The Fed meeting follows on the heels of two key central bank meetings. First, the European Central Bank indicated that it will not implement any further rates cuts (one key policy rate is already negative) but it would continue with its bond-buying QE programme. Then the Bank of Japan (BoJ) decided it would not impart further stimulus either through an expanded QE programme or via policy rate cuts (the BoJ also has a negative policy rate). In both cases, markets responded negatively.
The immediate impact of the FOMC statement has been "risk-on" or bullish for most currencies and for most equity markets. The dollar has fallen sharply against every major currency, including the rupee. This has both its positives and negatives.
On the positive side, it seems to have sustained the bull run that started on Budget-day. The market was running into resistance above Nifty 7,500 levels. There are now chances that the rally will be sustained until the Reserve Bank of India (RBI) policy meet on April 5, at least.
In technical terms, a positional trader using trend following methods would have gone long after the Budget and such a trader would continue to be long in the Nifty futures, with a trailing stop-loss at say, two per cent (150 points) or so below current levels. Target expectations are very difficult to conceptualise given the breakneck pace of trading in this zone. But, if the uptrend does sustain, it could test the 200-Day Moving Average (200-DMA), which is the zone of 7,900.
The optimists would expect RBI to come up with a big rate cut, or a small rate cut and a strongly positive statement on April 5. If that happens, the market could climb above the 200-DMA, indicating that the market is going bullish again. There is a good chance that RBI will oblige with a rate cut.

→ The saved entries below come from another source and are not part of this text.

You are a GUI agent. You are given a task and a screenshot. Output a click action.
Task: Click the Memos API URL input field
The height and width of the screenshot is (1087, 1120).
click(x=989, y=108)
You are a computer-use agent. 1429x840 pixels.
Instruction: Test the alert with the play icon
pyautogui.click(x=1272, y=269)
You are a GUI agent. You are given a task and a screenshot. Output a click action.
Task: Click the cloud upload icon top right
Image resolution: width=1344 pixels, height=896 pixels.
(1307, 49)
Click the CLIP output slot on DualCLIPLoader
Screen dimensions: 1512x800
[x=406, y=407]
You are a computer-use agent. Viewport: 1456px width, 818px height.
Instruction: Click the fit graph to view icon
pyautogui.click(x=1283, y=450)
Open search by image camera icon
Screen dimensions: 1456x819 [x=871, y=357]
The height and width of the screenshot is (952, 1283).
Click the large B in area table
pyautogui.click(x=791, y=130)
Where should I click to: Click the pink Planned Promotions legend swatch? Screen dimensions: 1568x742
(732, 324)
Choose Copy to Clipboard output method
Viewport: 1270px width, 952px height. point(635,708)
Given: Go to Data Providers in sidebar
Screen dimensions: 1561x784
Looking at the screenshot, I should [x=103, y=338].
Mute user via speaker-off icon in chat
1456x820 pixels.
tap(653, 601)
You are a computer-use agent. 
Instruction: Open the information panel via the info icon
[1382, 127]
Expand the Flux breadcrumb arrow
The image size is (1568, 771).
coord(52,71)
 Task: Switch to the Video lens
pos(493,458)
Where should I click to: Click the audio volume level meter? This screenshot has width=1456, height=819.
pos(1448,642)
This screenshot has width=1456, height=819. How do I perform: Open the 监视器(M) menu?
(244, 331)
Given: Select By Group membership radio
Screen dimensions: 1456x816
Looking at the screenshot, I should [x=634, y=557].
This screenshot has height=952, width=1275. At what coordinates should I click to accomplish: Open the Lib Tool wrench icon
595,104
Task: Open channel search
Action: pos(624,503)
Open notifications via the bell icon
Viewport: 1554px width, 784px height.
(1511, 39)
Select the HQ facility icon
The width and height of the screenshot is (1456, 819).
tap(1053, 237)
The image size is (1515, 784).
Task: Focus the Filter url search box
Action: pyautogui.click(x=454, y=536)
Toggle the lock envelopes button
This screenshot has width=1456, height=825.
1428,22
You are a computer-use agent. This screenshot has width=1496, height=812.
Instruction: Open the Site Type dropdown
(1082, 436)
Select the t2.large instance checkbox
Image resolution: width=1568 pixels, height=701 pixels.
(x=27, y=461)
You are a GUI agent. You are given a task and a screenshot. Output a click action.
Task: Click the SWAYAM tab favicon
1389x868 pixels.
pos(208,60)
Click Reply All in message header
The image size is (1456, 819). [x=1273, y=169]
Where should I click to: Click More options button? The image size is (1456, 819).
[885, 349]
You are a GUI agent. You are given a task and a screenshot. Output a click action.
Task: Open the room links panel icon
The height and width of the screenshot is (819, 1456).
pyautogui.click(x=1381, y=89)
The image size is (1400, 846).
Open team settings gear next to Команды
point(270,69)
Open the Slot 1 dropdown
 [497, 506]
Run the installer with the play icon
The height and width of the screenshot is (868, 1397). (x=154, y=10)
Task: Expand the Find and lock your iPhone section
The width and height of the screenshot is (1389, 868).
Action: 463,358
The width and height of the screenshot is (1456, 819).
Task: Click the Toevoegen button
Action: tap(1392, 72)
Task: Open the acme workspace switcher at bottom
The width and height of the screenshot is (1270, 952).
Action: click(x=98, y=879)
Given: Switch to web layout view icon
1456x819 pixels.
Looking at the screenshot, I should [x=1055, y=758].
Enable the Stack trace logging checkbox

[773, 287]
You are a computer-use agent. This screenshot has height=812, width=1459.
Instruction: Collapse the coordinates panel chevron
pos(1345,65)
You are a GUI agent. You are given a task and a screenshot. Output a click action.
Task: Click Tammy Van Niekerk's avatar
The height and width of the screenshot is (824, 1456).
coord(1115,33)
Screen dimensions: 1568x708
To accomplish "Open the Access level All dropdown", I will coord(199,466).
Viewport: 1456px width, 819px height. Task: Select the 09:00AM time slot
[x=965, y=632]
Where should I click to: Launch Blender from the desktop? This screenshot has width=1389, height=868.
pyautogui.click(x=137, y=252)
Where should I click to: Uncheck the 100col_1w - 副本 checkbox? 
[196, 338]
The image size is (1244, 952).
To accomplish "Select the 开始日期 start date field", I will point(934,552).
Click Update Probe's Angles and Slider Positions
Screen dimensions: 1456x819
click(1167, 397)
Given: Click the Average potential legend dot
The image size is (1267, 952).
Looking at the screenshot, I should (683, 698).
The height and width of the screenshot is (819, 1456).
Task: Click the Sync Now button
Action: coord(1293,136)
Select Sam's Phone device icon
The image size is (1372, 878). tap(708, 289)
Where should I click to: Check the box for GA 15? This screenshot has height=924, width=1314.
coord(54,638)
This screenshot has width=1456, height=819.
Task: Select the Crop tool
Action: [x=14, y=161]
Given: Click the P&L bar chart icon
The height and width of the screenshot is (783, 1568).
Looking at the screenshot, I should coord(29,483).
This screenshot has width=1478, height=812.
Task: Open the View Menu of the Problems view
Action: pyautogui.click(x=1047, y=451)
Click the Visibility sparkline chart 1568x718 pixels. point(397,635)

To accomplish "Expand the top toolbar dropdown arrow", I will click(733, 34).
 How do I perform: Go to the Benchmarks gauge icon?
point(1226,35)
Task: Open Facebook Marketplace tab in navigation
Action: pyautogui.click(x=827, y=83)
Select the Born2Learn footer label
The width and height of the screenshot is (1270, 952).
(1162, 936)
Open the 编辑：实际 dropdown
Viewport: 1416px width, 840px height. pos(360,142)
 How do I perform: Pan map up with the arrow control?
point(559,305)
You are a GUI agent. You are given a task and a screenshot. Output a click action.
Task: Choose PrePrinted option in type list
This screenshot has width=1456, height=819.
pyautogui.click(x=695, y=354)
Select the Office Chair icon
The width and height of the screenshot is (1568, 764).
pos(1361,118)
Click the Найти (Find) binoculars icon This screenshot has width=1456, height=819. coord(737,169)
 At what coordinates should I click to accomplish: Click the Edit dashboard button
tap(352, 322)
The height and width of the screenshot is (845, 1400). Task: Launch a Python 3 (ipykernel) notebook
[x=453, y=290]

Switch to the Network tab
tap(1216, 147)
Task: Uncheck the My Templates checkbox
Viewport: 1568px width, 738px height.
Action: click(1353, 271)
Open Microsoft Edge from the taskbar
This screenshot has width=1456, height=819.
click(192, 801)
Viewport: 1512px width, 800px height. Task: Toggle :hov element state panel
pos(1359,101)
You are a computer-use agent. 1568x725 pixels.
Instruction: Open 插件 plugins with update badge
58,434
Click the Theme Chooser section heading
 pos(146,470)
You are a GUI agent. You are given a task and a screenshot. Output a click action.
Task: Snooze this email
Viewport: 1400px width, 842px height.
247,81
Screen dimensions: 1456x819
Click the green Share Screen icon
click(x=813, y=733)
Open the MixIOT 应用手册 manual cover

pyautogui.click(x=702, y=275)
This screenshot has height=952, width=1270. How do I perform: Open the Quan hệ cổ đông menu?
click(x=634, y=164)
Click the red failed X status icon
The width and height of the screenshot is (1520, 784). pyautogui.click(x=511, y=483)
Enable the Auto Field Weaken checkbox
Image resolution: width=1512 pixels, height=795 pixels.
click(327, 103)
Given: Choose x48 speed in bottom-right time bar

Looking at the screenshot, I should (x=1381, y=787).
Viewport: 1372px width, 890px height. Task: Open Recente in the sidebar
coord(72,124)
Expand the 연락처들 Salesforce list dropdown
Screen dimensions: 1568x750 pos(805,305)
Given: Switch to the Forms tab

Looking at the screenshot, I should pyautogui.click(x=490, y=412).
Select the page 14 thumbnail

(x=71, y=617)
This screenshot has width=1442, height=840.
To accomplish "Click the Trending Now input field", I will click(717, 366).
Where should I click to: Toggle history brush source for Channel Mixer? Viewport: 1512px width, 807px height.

The IIP (negative for January 2016) indicates weaker manufacturing and inflation, as indicated by both consumer price index (5.18 per cent in February) and Wholesale Price (-0.9 in February) is down.
The financials, and rate-sensitive stocks, are likely to outperform other stocks while the market waits for RBI policy. Exporters including both information technology stocks and Pharmaceutical stocks could underperform until the dollar-rupee relationship settles down. The first surge of the rupee against the dollar will probably be over soon. But, if FII buying continues or increases in quantity, the rupee could gain steadily. And yes, an incipient bull run in gold looks to be sustainable if the dollar stays weak.